By Suzanne Brundage, originally posted on www.uhfnyc.org
Most people in the child health community—and almost assuredly all readers of “Say Ahhh!”—are aware of the ways in which children’s health and their use of health care services differ from those of the adult population. Key differences include the prominence of prevention efforts in children’s health, the relatively small proportion of children with high health care spending; and the way in which health care needs differ across childhood developmental stages.
Each of these differences has important implications for measuring the quality of health care, which in turn has ramifications for the structuring of value-based payment arrangements. The transition to value-based payment is at the core of many current health reform discussions, including those focused on improving the Medicaid program in New York, where my work with the United Hospital Fund is focused. Of special note, most discussions to date of value-based payment have focused on managing high-cost conditions that occur most commonly among adults, and far less attention has been paid to how value-based payment arrangements can best meet the needs of children. As I explore in greater detail in the new United Hospital Fund report, You Get What You Pay For: Measuring Quality in Value-Based Payment for Children’s Health Care, this gap should concern us all.
As Tricia Brooks, Senior Fellow at the Center for Children and Families, has noted during our discussions that informed the report, a major challenge for measuring the value of children’s health care is capturing the long-term and multi-system outcomes that result from delivering high-quality care. The most prevalent health challenges for children are often developmental and behavioral in nature. Prevention can have significant health and societal payoffs but can take many years to observe, and the benefits often accrue to sectors outside the health care system, such as education or juvenile justice. How do we begin to measure these outcomes and reward the providers who contributed to them?

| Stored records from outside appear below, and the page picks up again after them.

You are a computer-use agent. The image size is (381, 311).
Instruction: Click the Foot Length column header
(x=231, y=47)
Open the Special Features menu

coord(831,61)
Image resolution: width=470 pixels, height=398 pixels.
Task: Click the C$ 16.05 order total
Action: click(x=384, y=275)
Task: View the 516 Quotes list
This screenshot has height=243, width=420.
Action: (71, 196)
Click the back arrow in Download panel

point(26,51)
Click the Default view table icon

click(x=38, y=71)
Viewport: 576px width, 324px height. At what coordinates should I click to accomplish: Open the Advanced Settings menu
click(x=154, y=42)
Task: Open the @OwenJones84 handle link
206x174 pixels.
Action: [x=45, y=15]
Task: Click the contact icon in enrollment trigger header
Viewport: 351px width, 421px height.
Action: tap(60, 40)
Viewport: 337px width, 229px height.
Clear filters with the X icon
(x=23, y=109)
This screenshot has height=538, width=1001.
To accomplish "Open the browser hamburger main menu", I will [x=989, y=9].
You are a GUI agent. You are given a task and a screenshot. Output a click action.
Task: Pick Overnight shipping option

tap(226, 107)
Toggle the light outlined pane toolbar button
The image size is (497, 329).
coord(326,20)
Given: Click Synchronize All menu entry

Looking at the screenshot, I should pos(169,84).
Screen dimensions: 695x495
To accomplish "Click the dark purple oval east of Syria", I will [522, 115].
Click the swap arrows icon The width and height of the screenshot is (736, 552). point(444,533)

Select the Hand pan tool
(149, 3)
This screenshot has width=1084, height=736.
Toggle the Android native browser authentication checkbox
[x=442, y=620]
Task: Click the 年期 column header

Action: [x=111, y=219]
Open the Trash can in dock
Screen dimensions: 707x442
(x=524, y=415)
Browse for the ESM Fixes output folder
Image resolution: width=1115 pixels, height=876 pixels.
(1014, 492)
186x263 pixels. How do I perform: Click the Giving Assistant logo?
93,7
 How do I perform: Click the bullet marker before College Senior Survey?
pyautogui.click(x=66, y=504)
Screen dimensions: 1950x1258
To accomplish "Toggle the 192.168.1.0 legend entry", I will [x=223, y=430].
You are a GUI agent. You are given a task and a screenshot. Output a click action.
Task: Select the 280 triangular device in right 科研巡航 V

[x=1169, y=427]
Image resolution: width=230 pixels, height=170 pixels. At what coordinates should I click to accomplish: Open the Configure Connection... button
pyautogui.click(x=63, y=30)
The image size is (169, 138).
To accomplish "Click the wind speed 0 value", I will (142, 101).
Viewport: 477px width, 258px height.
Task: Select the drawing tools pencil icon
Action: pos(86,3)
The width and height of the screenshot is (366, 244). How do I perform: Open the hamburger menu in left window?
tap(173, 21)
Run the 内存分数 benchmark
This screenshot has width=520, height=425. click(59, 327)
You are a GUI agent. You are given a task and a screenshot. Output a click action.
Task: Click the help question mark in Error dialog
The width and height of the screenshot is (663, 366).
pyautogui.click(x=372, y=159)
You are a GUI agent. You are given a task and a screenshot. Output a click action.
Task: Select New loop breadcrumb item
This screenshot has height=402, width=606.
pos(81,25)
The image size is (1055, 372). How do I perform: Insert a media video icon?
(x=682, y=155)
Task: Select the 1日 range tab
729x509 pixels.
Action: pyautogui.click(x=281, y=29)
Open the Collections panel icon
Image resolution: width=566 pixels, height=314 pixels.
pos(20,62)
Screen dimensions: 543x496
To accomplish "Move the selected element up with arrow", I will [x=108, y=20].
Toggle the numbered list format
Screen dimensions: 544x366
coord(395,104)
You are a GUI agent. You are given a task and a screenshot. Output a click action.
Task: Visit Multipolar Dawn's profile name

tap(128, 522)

While it seems no one has the full answer, there is much we can learn from the innovative payers and providers that already have child-focused value-based payment arrangements underway. The report presents three case studies, from Oregon, Ohio, and Colorado. I’ll offer you one tantalizing detail: Oregon is currently assessing whether Medicaid-serving pediatric primary care providers can and should be held partially accountable for a child’s “kindergarten readiness.”
The takeaways from You Get What You Pay For are focused on things that New York policymakers and stakeholders designing value-based payment arrangements for kids should keep in mind. But they are also applicable to these payment arrangements nationwide.
- Government and public programs, particularly Medicaid, have historically led in the development and use of children’s health quality measures and have good reasons to continue to do so. New York’s Medicaid program, in particular, has a unique opportunity to ensure that value-based payment arrangements are supportive of long-term health and development in children.
- New York’s current child health measures, which draw heavily from the Medicaid and CHIP core measure set, are a solid start for thinking about what incentives value-based payment arrangements should include. But high-value care for children goes beyond what is currently measured in the core set. Policymakers and health care leaders should consider establishing a process for adopting more ambitious measures that match its long-term goals for child health and well-being. New York’s Medicaid program can simultaneously encourage the use of quality measures to achieve near-term goals for children’s health, such as reducing unnecessary asthma hospitalizations, and plan to pursue more aspirational goals for children’s health care services, like improving the overall health trajectory of children.
- Ensuring that children with special needs receive high-quality care amid cost reductions incentivized by value-based payment is critically important—and potentially complex. With regard to value-based payment for vulnerable subpopulations of children, New York’s Medicaid program will need to think through several challenging issues, including sorting through the methodological challenges that may arise when holding providers accountable for outcomes among small subpopulations of children.
- Given frequent primary care use by children, value-based payment measures could encourage primary care providers to integrate (or actively coordinate) oral health services, behavioral health services, and interventions for addressing social determinants of health. While primary care providers should not be held accountable for problems they cannot fix, such as shortages of specialists, thought should be given to rewarding providers (through incentive measures) for using tested but innovative means to increase access to oral and behavioral health prevention and treatment services.
Certainly, other factors will come to the fore as discussions proceed. But as I argued in a prior 2016 report, Seizing the Moment: Strengthening Children’s Primary Care in New York, we have a momentous opportunity to improve the health and well-being of children through a renewed focus on early childhood development in primary care. In my new report, I point to the potential of value-based payment to be one of the most important ways to embrace this opportunity.